Your objective
Give back an exact copy of the lines in the records below, from the line that has "Read More: (122, 2017)" through the line that has "[Best sweet 16", and nothing besides.
*** Opening Input data ***
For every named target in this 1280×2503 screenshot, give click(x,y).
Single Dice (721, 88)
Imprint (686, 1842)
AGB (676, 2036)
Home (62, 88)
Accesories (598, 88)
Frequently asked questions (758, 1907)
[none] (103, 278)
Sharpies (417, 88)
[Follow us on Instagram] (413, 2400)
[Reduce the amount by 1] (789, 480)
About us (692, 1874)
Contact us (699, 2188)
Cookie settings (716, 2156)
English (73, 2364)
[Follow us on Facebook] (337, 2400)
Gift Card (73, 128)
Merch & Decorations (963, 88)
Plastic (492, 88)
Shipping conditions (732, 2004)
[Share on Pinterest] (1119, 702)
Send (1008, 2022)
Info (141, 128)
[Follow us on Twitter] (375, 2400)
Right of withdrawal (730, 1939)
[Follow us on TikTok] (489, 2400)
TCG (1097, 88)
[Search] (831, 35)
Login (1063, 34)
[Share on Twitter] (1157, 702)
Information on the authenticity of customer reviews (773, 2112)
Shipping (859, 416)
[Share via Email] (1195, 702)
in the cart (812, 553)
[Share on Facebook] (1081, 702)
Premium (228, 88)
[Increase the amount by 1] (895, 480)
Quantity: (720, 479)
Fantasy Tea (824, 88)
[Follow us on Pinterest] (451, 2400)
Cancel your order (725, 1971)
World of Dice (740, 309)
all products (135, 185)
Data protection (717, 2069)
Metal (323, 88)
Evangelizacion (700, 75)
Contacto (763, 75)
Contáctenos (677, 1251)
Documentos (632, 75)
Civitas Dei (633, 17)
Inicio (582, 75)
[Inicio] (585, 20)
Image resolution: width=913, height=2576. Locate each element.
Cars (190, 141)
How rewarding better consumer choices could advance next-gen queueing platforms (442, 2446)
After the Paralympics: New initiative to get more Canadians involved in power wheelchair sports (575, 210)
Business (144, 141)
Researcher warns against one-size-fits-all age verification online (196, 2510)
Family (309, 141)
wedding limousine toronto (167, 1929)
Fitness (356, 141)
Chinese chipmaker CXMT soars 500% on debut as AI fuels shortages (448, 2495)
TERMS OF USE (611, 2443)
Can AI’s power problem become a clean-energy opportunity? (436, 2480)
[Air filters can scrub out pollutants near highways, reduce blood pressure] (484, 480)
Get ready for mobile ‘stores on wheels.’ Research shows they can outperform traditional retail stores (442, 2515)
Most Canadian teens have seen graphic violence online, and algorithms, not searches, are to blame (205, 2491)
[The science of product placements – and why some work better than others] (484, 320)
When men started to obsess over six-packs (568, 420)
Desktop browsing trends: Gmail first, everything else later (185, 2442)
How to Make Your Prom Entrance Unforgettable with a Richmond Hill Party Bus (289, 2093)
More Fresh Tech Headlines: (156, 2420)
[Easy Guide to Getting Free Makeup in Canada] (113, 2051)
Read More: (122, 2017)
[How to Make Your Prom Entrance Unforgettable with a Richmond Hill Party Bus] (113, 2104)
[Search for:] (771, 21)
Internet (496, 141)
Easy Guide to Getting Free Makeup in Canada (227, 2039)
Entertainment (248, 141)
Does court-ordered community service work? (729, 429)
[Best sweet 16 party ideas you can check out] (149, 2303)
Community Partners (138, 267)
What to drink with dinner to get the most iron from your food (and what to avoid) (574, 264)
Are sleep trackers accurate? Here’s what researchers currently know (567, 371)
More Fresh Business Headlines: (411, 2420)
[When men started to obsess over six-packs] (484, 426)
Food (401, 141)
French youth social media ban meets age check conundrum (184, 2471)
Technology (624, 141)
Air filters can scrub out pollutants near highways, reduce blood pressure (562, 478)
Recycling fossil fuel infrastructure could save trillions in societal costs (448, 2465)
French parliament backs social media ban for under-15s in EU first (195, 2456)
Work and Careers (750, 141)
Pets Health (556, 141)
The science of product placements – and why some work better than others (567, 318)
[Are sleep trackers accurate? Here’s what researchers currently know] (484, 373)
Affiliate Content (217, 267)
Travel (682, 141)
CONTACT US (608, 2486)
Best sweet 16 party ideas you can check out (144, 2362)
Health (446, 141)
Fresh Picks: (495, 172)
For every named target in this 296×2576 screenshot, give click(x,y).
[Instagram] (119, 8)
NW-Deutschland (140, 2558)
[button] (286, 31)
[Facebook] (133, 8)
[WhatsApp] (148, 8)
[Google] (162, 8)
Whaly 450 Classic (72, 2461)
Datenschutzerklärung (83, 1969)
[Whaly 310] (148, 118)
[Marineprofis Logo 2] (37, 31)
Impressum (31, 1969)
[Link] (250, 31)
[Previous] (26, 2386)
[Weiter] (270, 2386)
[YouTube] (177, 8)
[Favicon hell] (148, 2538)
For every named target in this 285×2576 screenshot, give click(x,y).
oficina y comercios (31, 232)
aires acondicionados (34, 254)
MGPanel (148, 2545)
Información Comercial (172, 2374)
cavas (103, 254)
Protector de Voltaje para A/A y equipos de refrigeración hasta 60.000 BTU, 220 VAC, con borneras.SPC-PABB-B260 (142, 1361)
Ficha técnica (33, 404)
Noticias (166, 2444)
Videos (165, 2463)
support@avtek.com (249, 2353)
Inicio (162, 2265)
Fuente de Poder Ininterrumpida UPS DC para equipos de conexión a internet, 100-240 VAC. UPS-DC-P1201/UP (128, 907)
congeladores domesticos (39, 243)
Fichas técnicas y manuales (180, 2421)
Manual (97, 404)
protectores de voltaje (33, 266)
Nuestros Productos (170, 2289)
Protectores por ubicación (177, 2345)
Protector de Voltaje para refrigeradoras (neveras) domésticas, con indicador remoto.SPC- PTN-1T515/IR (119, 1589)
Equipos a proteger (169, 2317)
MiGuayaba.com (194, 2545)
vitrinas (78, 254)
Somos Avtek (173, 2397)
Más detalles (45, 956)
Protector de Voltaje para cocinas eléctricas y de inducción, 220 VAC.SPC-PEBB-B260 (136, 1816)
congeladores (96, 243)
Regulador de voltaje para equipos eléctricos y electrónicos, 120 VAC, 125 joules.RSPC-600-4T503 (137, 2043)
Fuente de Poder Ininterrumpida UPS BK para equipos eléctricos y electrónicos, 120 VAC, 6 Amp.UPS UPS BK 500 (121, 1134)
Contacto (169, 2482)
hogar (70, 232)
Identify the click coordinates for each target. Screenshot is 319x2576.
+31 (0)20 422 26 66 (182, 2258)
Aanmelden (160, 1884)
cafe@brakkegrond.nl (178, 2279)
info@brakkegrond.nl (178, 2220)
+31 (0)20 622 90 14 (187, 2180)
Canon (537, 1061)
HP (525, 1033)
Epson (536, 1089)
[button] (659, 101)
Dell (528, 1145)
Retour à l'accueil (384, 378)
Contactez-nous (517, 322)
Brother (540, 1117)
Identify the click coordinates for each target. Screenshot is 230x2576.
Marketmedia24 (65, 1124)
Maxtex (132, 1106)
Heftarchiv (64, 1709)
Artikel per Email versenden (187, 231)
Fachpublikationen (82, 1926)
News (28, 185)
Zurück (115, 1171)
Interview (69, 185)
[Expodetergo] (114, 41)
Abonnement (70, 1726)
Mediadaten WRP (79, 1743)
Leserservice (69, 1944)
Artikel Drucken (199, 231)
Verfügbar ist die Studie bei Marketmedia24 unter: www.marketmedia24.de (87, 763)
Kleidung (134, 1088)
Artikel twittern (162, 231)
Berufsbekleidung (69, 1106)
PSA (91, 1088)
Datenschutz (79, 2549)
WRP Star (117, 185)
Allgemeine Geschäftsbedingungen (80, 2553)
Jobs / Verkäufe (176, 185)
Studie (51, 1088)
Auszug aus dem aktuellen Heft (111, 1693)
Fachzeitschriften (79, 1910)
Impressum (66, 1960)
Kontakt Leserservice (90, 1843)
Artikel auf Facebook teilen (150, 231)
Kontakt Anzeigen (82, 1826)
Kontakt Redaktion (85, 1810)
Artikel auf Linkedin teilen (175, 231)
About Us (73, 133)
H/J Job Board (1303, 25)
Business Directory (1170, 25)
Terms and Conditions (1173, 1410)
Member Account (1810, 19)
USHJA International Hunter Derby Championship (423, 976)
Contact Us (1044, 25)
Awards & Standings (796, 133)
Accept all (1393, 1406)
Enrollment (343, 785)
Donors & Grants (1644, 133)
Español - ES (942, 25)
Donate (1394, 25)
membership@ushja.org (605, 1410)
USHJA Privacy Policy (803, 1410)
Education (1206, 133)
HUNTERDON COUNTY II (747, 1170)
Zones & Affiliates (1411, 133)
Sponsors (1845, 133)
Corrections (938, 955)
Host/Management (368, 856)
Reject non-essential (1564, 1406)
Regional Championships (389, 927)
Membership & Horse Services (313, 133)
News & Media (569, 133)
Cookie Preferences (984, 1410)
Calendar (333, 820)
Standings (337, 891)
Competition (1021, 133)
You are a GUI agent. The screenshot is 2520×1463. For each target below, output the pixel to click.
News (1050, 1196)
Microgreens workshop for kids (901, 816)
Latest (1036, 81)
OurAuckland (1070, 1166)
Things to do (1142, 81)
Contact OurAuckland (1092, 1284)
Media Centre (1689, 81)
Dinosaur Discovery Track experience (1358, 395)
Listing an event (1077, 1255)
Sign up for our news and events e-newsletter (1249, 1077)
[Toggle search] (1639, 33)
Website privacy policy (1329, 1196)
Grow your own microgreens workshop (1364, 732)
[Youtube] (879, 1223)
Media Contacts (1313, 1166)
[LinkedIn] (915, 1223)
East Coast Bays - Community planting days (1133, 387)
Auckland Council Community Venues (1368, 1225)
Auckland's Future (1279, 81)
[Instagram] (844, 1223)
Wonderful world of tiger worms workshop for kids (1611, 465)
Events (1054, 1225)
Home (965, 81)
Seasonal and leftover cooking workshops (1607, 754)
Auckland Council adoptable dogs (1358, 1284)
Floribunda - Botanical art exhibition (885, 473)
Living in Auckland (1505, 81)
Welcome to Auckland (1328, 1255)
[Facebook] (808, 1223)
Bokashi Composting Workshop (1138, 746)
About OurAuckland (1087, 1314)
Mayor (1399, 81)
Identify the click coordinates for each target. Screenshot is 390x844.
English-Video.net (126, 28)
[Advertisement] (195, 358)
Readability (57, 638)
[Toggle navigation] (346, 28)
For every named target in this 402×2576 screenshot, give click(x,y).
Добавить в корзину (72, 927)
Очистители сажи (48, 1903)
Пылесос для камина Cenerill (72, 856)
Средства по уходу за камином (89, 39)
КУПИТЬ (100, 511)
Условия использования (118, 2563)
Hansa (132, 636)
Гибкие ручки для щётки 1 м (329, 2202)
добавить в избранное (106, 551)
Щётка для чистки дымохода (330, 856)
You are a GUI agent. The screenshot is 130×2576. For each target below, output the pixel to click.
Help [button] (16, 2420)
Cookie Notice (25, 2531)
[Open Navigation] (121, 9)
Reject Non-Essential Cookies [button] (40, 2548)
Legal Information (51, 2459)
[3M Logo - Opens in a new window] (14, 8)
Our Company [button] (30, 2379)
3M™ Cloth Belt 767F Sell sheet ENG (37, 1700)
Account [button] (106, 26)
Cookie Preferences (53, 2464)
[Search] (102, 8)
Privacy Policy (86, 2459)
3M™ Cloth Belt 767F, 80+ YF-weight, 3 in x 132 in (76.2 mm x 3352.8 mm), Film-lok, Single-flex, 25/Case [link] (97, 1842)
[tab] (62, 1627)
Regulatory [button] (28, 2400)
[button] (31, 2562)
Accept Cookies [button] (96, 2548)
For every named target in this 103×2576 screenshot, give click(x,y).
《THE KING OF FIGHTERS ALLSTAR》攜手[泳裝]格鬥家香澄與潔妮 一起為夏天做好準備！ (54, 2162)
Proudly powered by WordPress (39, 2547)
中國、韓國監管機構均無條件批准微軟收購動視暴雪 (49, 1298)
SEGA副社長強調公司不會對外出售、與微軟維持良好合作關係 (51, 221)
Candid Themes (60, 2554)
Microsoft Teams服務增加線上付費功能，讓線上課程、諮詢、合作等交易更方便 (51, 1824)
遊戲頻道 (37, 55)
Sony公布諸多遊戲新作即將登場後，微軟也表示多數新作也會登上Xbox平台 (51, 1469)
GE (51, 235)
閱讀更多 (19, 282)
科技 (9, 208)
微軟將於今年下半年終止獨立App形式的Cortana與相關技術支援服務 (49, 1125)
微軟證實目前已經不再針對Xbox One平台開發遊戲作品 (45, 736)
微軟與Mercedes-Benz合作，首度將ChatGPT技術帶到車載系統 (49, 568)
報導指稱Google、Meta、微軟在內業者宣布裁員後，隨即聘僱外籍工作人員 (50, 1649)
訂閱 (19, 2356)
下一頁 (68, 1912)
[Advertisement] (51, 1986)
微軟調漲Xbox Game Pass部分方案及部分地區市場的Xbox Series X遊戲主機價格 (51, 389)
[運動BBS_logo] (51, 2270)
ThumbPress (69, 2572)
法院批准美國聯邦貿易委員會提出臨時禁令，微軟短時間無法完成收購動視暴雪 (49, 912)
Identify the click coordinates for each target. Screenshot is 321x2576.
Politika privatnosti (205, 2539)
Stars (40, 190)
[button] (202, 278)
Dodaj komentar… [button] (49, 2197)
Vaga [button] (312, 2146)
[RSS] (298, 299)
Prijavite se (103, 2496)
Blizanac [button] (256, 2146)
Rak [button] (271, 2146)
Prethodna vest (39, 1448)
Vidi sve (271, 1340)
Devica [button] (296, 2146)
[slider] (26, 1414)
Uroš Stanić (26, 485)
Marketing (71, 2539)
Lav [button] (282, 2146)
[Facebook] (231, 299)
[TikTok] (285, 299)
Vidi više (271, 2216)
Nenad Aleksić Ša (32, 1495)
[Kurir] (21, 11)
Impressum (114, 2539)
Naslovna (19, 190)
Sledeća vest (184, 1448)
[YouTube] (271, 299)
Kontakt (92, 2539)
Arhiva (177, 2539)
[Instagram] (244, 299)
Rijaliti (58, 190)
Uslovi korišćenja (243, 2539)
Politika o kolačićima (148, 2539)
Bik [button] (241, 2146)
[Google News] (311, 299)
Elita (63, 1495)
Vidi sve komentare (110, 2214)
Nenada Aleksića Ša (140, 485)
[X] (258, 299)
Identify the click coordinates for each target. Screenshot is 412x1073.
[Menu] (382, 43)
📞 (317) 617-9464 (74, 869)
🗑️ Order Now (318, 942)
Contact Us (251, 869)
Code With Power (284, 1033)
*** Closing Input data ***
Response for this exercise
Read More: (122, 2017)
[How to Make Your Prom Entrance Unforgettable with a Richmond Hill Party Bus] (113, 2104)
[Search for:] (771, 21)
Internet (496, 141)
Easy Guide to Getting Free Makeup in Canada (227, 2039)
Entertainment (248, 141)
Does court-ordered community service work? (729, 429)
[Best sweet 16 party ideas you can check out] (149, 2303)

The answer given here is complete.